Former Tinder Employee Speaks: The Algorithm Doesn't Care
The message arrived in my inbox last Tuesday, buried between therapy appointment confirmations and a pitch from someone selling "revolutionary relationship coaching." Former Tinder employee, it began. Thought you'd want to know how it really works.
I've spent fifteen years watching people perform themselves into loneliness. In my clinic, they arrive clutching screenshots like evidence in a trial they're losing. "I'm doing everything right," they insist, swiping through curated perfection that feels as hollow as it looks. Now I know why.
The algorithm doesn't reward authenticity. It rewards engagement. The longer you stay on the app, the more desperate you become, the more valuable you are. Your frustration is the product being sold.
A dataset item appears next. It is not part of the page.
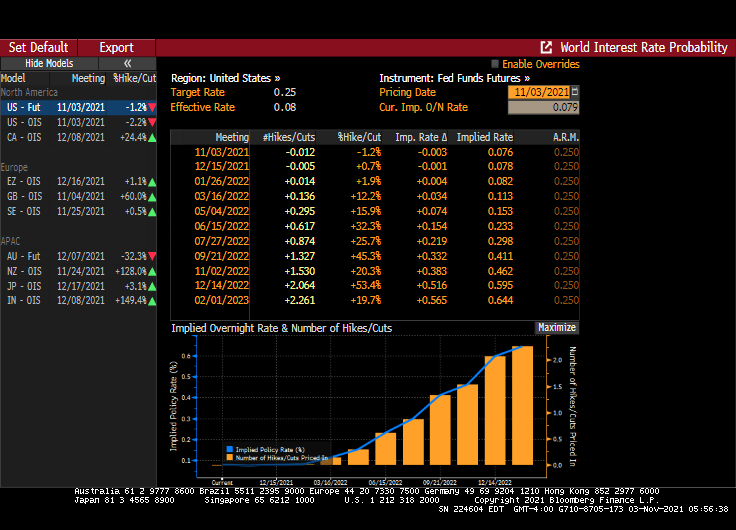
Task: Click the green up arrow on the CA - OIS row
Action: click(152, 137)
The former employee — let's call him Marcus because he asked me to — worked in user experience for three years. He watched the data streams, the behavioural patterns, the careful manipulation of hope and disappointment that keeps people scrolling. "We called it the dopamine ladder," he tells me over coffee in Sliema. "Just enough reward to keep climbing, never enough to reach the top."
Here's what Marcus learned: The most attractive profiles get throttled. Show too much success too quickly, and the algorithm assumes you'll leave. Better to keep you hungry. The woman who gets fifty matches on day one will get five on day ten. Not because she's less attractive, but because satisfaction kills revenue.
The strategy isn't about better photos or cleverer bios. It's about understanding that you're fighting a system designed to keep you fighting. The app needs your loneliness more than you need love.
Marcus quit when he realised he was building a slot machine disguised as cupid. "People came to us looking for connection," he says. "We gave them addiction instead."
The real winners on dating apps aren't the most beautiful or the most charming. They're the ones who treat it like a game they can walk away from at any moment — because the algorithm can smell desperation, and desperation is exactly where it wants you.